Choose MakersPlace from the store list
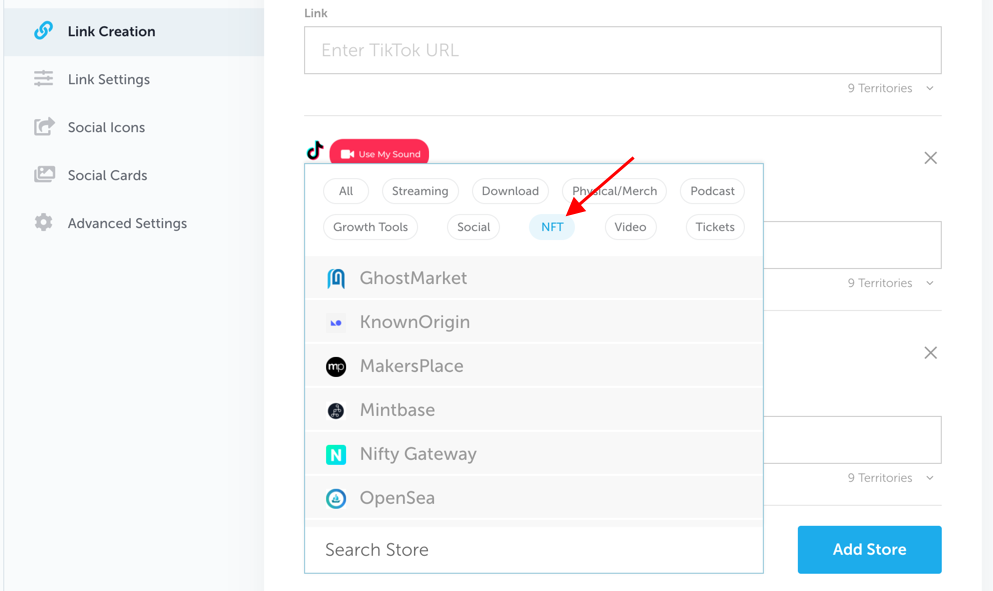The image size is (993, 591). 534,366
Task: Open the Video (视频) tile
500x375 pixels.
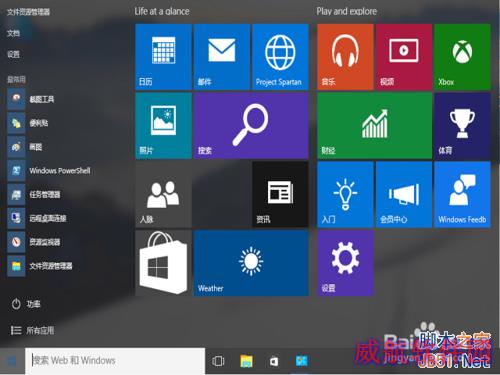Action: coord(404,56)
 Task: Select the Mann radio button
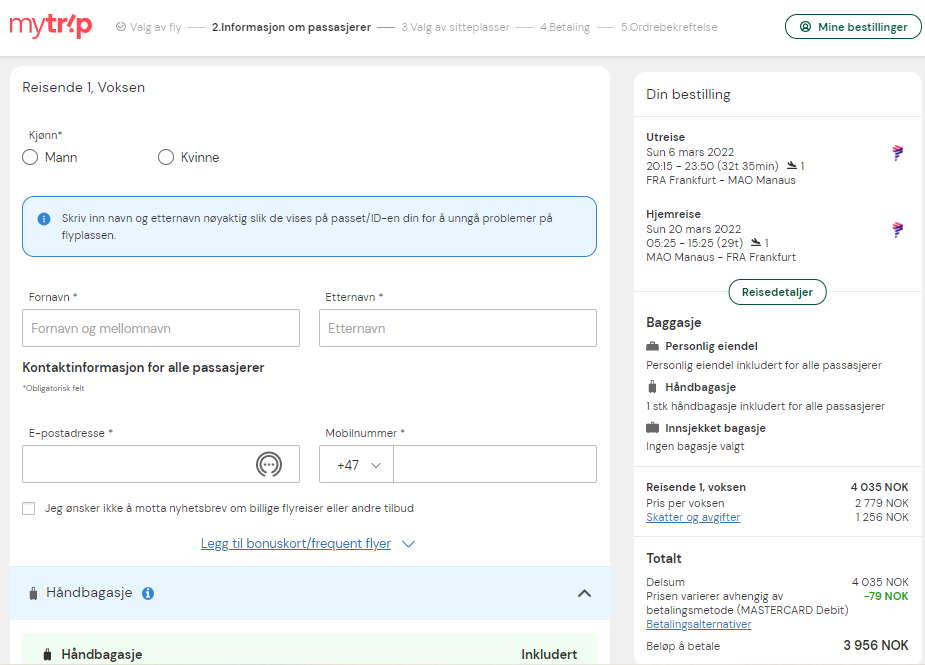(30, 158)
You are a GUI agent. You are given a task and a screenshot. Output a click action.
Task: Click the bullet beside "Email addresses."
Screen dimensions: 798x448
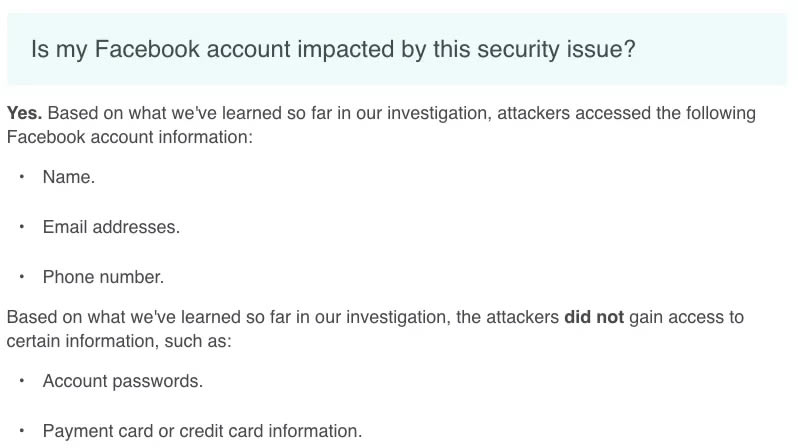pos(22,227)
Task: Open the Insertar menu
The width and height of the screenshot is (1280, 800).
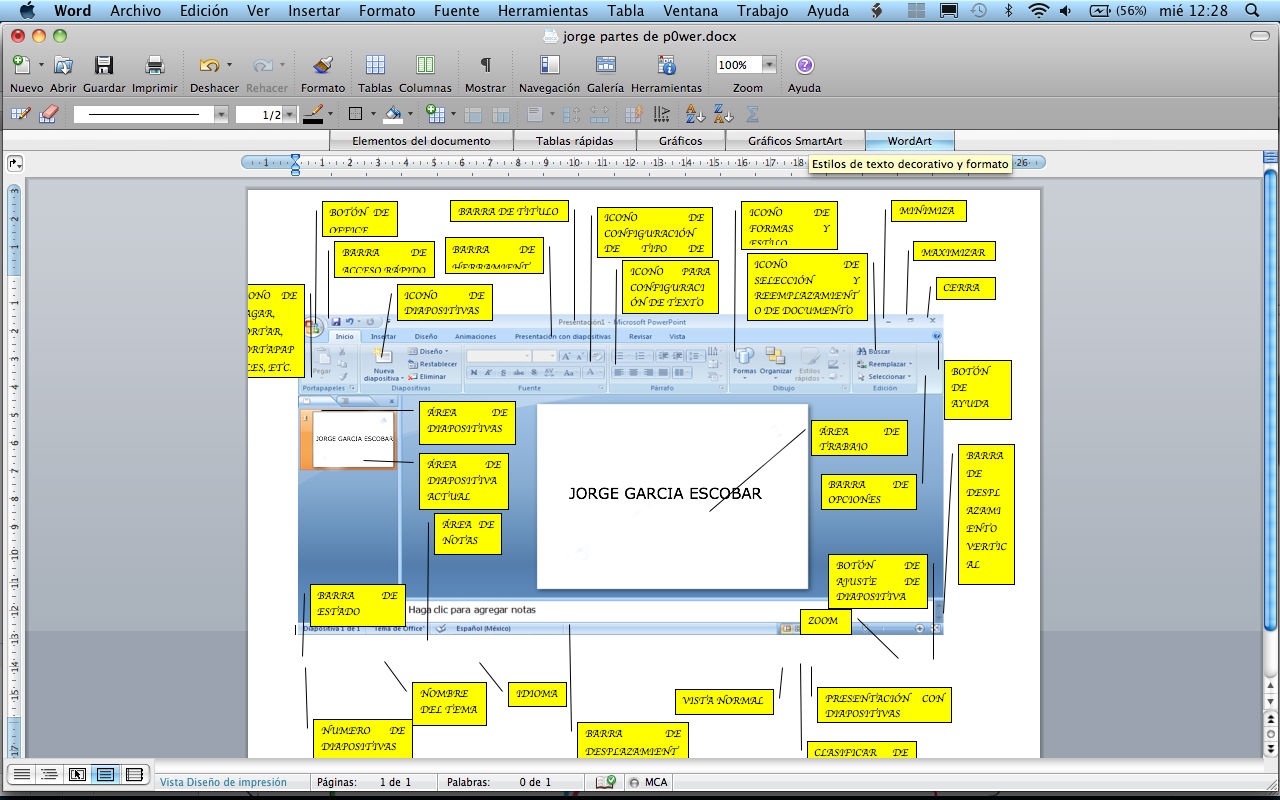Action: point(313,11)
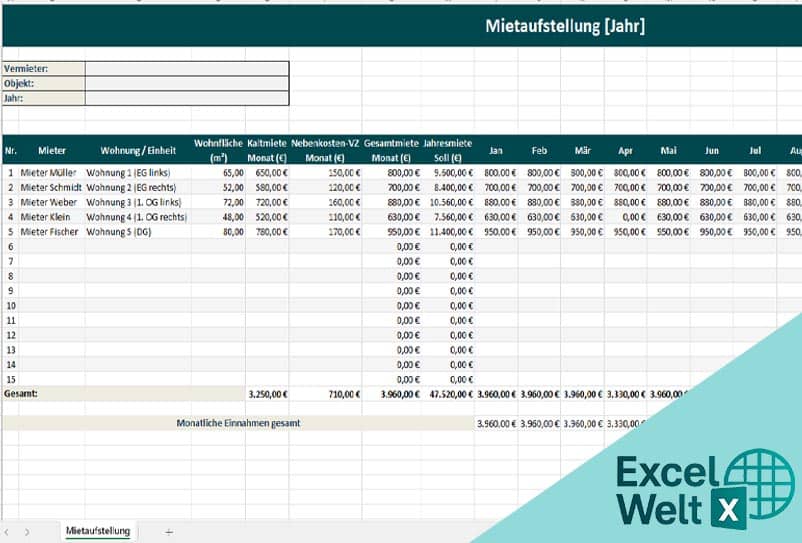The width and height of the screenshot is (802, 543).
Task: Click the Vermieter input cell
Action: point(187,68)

--

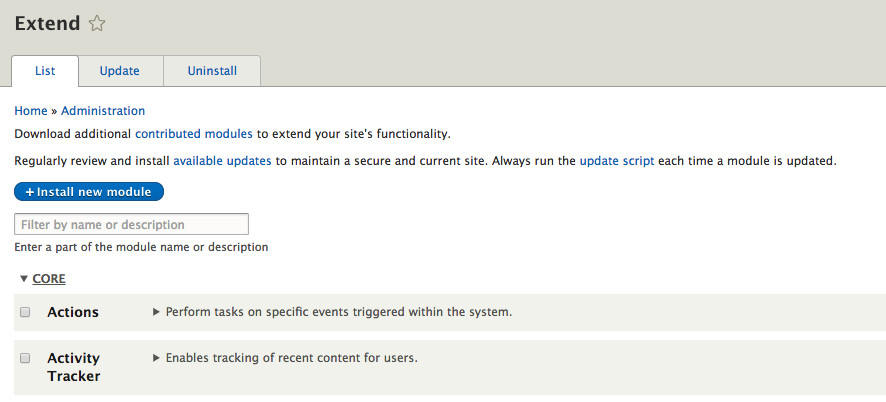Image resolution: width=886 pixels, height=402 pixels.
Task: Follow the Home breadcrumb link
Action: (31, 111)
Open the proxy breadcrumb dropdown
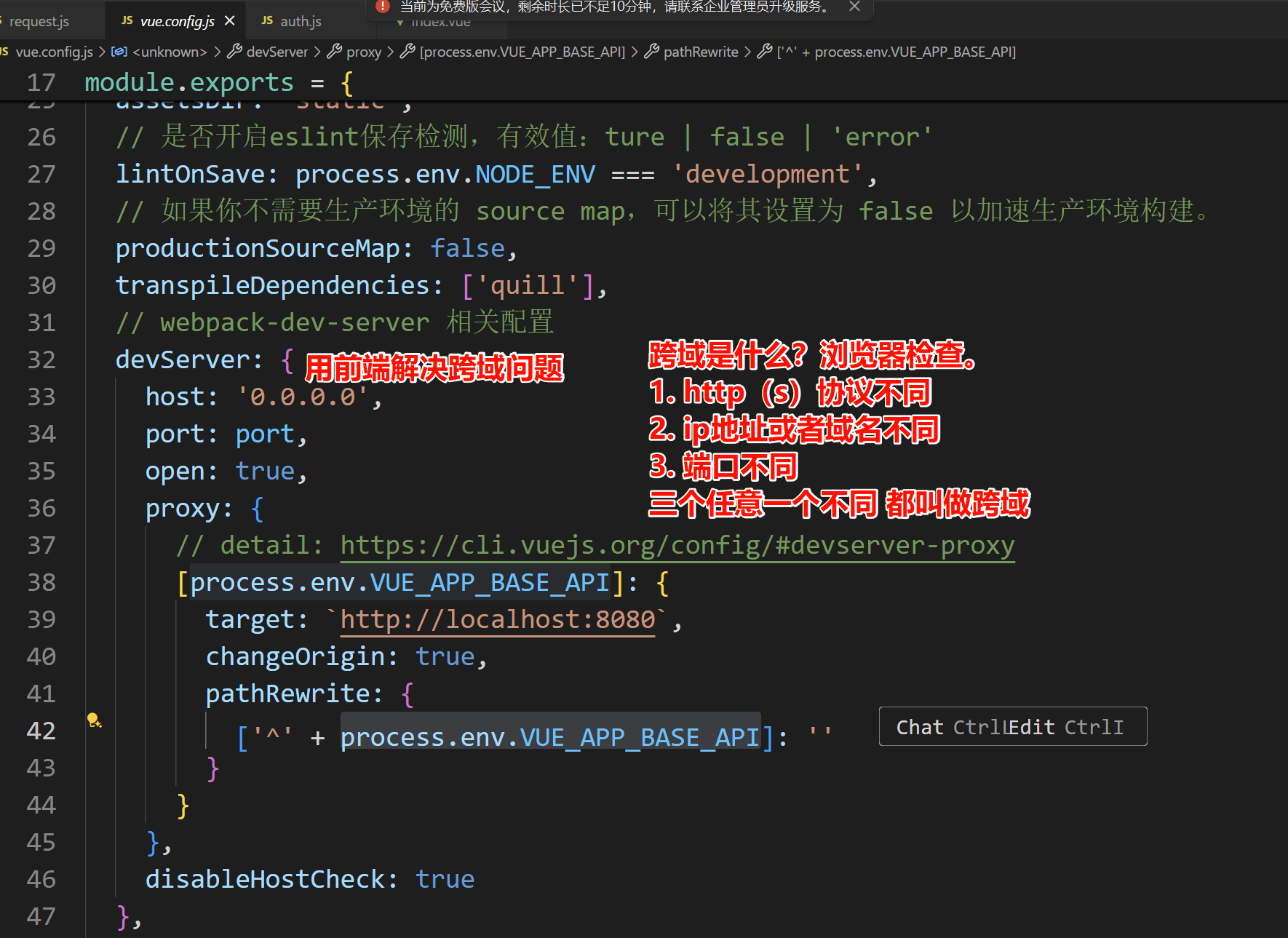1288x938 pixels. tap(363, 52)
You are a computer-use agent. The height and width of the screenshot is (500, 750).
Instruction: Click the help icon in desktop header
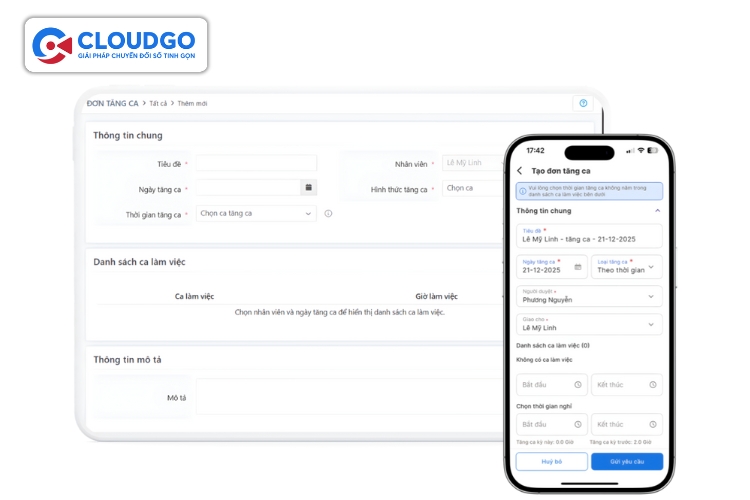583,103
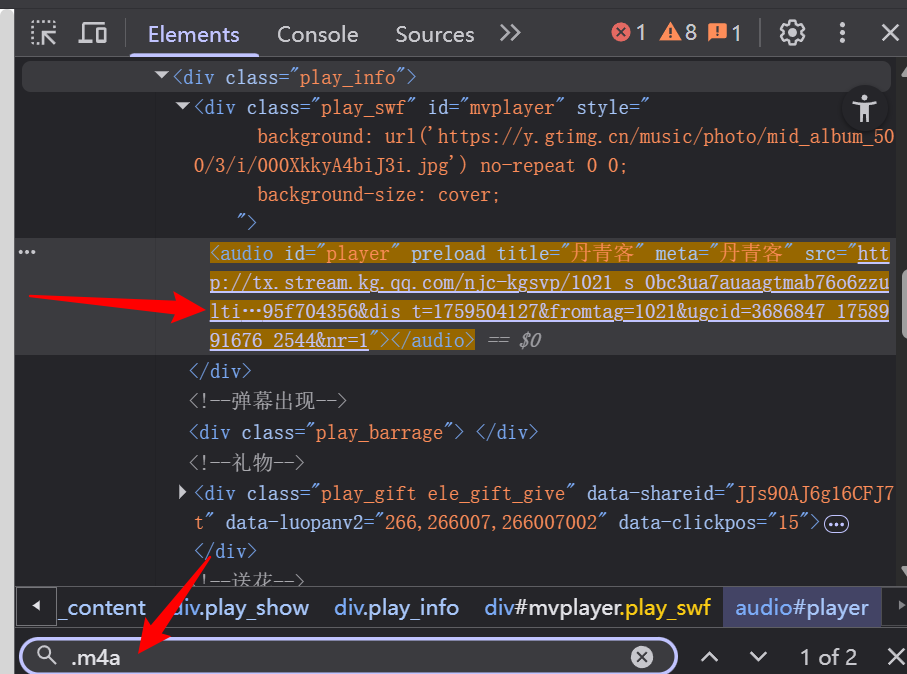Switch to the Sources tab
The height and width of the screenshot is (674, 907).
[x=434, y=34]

▶ [Activity] Scan the material for the word "agent". Return every line where it is found.

▶ [Finished task]
You are a GUI agent. You are given a task and a screenshot. Output a click action.
You are a computer-use agent. The height and width of the screenshot is (500, 750).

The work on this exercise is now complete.